YOUR INSTRUCTIONS> Identify all lines below that hold "computer" and collect them.

DATA TO USE>
********
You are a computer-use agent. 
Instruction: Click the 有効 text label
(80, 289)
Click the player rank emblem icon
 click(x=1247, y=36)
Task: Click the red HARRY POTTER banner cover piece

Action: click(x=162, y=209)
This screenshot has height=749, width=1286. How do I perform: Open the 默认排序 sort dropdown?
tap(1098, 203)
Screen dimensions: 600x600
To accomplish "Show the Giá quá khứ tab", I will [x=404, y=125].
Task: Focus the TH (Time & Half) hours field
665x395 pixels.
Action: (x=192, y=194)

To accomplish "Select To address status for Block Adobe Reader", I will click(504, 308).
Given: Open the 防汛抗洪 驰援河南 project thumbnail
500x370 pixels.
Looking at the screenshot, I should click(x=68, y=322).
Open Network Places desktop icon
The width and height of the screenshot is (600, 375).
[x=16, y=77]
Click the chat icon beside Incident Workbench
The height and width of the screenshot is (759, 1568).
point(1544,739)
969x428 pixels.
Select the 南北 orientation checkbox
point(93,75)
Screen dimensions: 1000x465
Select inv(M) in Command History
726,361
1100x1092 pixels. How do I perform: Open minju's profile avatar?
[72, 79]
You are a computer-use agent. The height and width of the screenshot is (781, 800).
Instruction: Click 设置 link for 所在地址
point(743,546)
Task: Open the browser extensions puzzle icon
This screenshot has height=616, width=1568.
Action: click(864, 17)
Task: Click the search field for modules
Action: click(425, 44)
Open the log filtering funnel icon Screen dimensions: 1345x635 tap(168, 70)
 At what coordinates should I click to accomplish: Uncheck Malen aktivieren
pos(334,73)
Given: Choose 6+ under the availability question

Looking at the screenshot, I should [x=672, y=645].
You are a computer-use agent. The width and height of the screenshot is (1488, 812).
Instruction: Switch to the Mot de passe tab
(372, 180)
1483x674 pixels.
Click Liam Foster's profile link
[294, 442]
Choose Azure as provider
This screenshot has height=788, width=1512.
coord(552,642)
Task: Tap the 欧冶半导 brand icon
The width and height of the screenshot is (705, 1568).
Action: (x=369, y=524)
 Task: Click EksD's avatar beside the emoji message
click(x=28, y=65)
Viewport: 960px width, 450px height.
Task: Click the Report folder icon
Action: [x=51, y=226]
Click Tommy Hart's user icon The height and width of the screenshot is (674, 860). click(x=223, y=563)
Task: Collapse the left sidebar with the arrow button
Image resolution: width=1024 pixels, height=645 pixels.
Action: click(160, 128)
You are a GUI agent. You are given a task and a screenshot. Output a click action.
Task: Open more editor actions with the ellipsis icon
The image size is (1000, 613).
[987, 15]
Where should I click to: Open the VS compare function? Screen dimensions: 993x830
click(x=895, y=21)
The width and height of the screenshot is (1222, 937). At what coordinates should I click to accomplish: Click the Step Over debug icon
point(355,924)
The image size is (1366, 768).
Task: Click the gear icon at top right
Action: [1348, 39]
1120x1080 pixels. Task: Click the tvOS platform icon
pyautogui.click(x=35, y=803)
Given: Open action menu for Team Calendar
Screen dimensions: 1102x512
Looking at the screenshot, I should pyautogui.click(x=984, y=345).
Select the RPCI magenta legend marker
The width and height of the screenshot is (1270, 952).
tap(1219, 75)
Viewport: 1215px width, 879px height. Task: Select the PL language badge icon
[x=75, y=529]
********
EXERCISE RESPONSE>
You are a computer-use agent. 
You are a computer-use agent. The height and width of the screenshot is (781, 800).
You are a computer-use agent. The width and height of the screenshot is (1488, 812).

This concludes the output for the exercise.